In the meantime, environmental groups Defenders of Wildlife and the National Wildlife Refuge Association (intervenors here, collectively the “Environmental Groups“) brought suit in federal court to challenge the Agencies’ NEPA and § 4(f) determinations
with respect to a different segment of NC-12 in the Outer Banks--the Bonner Bridge, which connects Bodie Island and Hatteras Island to the north of Rodanthe. See Defs. of Wildlife v. N.C. Dep‘t of Transp., 762 F.3d 374 (4th Cir. 2014). The Environmental Groups and the Agencies eventually reached an agreement in 2015 (the “Settlement“).5 The Settlement required NCDOT to identify the Jug-Handle Bridge as its preferred alternative for the segment of NC-12 at issue in this case. It also required NCDOT to seek Merger Team concurrence that the Jug-Handle Bridge was the LEDPA. In doing so, it stated that nothing in the Settlement “requires or should be interpreted to predetermine the choice” of the Jug-Handle Bridge as the final selected alternative. J.A. 1090. In exchange, the Environmental Groups dismissed the Bonner Bridge suit and agreed not to challenge the Agencies in court if the Jug-Handle Bridge was determined to be the LEDPA and was ultimately selected in the ROD for this project.
After a 2015 meeting, the Agencies identified the Jug-Handle Bridge as their preferred alternative. Following public comment and detailed studies, the Merger Team determined that the Jug-Handle Bridge was the LEDPA. In 2016, the Merger Team released a revised EA (the “2016 EA“) to evaluate the environmental impacts of the Jug-Handle Bridge and its associated construction activities. Later that year, the Merger Team issued an ROD (the “2016 ROD“) formally approving the Jug-Handle Bridge.
In addition to authorizing construction of the Jug-Handle Bridge, the 2016 ROD also addressed concerns relating to a shipwreck in the proposed bridge‘s path known as
the Pappy‘s Lane Wreck. The shipwreck is eligible for listing on the National Register of Historic Places. Because of the shipwreck‘s historical significance, the 2016 ROD ordered a data recovery project on the shipwreck, which later uncovered evidence that the shipwreck was a World War II assault vessel. The Merger Team has not yet determined how it will respond to this new information.
C.
We now turn to the procedural history of this litigation, which began when SOS sued the Agencies on February 2, 2017. A month later, the Environmental Groups intervened in the suit in support of the Agencies. In its complaint, SOS alleged, as relevant here, that the Agencies’ approval of the Jug-Handle Bridge violated NEPA because that decision was predetermined by the Settlement. To show evidence of predetermination, SOS moved to supplement the administrative record before the district court to include documents related to the negotiation of the Settlement on the grounds that those documents were before the Agencies when they made their decision to select the Jug-Handle Bridge. The district court denied this motion.

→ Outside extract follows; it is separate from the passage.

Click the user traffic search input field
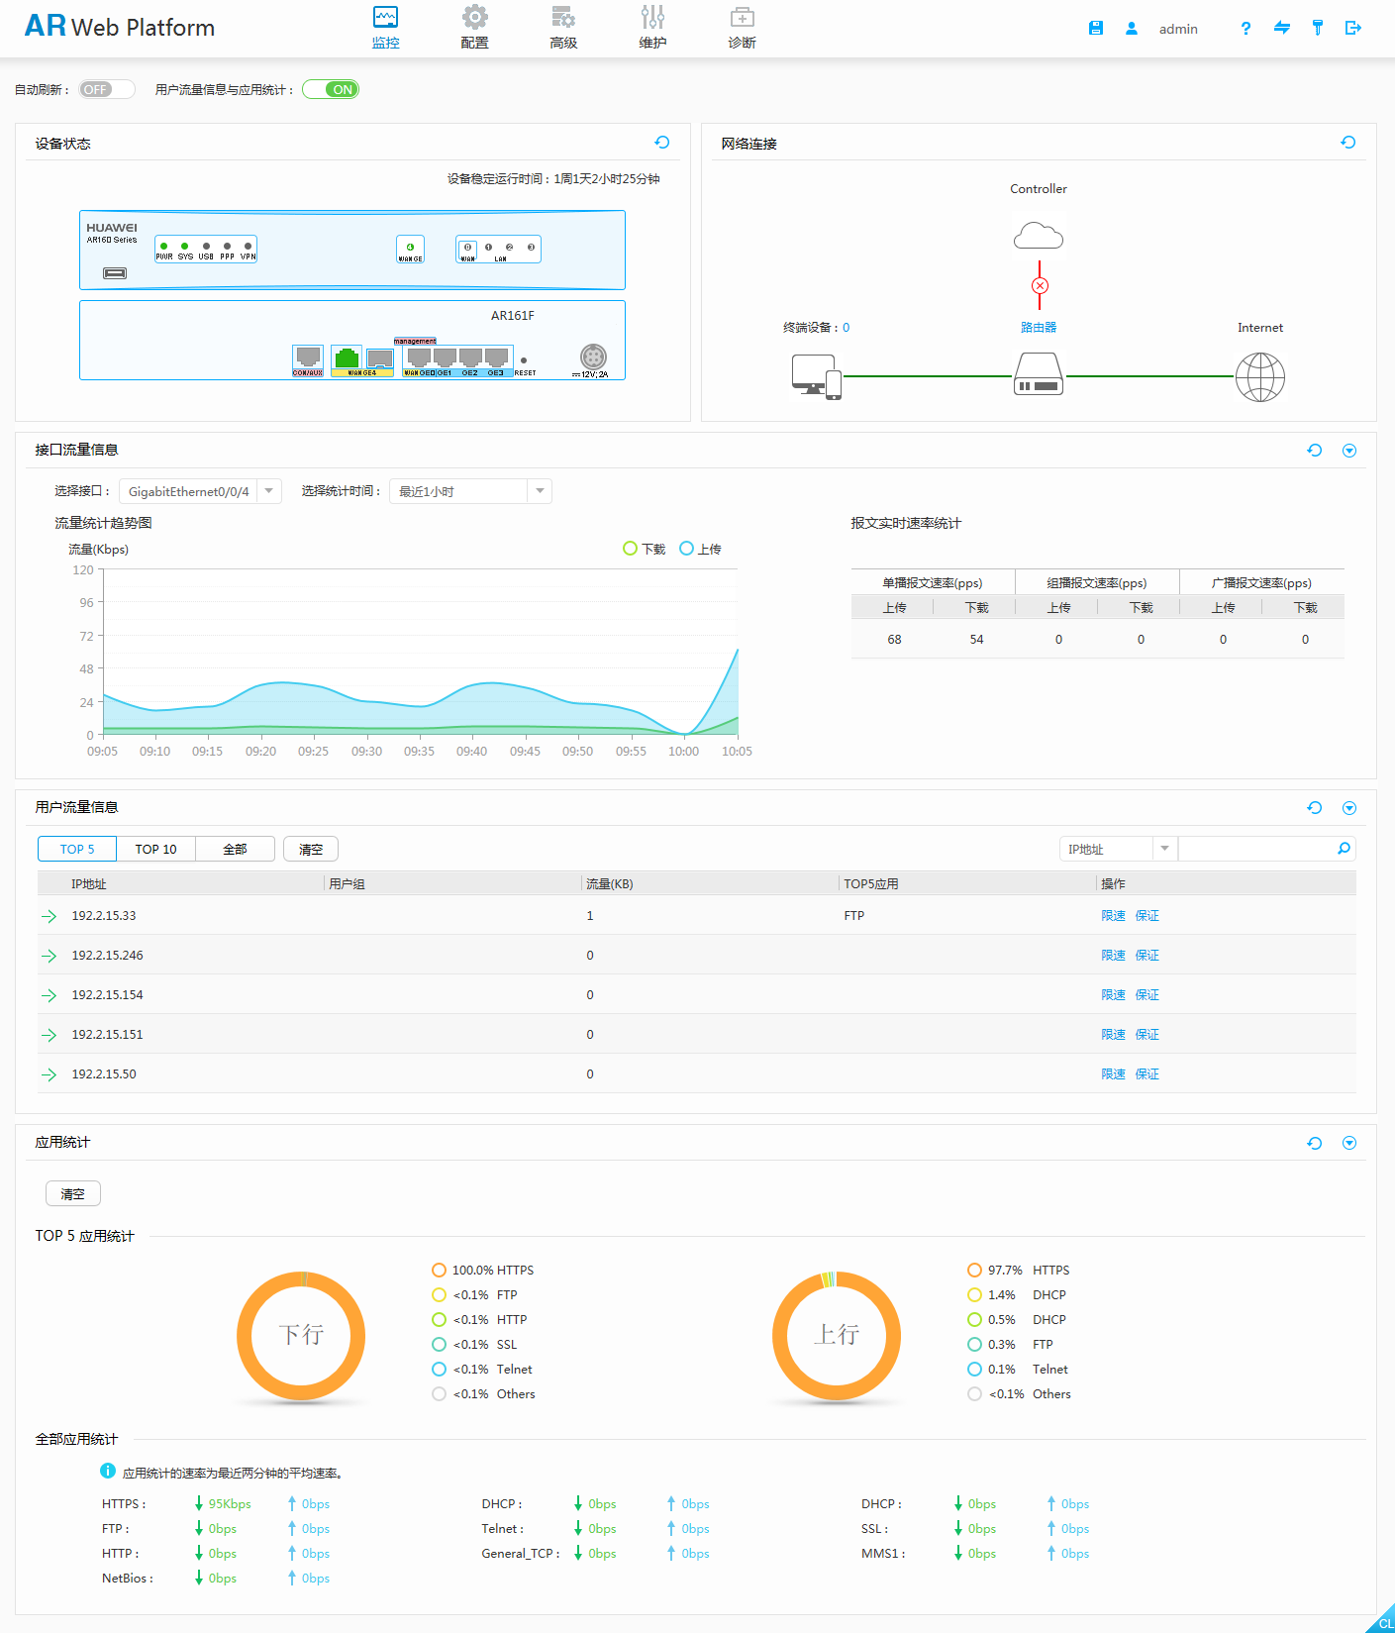click(x=1255, y=849)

SOS, the Agencies, and the Environmental Groups each filed cross-motions for summary judgment on the issue of whether the Agencies’ environmental analyses violated NEPA or the DTA. The district court granted the Agencies’ and Environmental Groups’ motions for summary judgment and denied SOS‘s motion.
SOS appeals the district court‘s grant of the Agencies’ motion for summary judgment and its denial of SOS‘s motion to amend its complaint. SOS contends that the Agencies were not entitled to summary judgment because the Agencies’ environmental analyses violated NEPA. It also contends that the district court erred in denying SOS‘s motion to amend its complaint with claims related to the Pappy‘s Lane Wreck. We discuss SOS‘s NEPA claims and its motion to amend its complaint, in that order.
II.
SOS contends that the Agencies violated NEPA when they selected the Jug-Handle Bridge for the NC-12 project. “We review a grant of summary judgment de novo,” Defs. of Wildlife, 762 F.3d at 392, and, accordingly, review the Agencies’ actions directly, pursuant to the Administrative Procedure Act (the “APA“). The APA directs us to overturn agency actions if they are “arbitrary, capricious, an abuse of discretion, or otherwise not in accordance with law.”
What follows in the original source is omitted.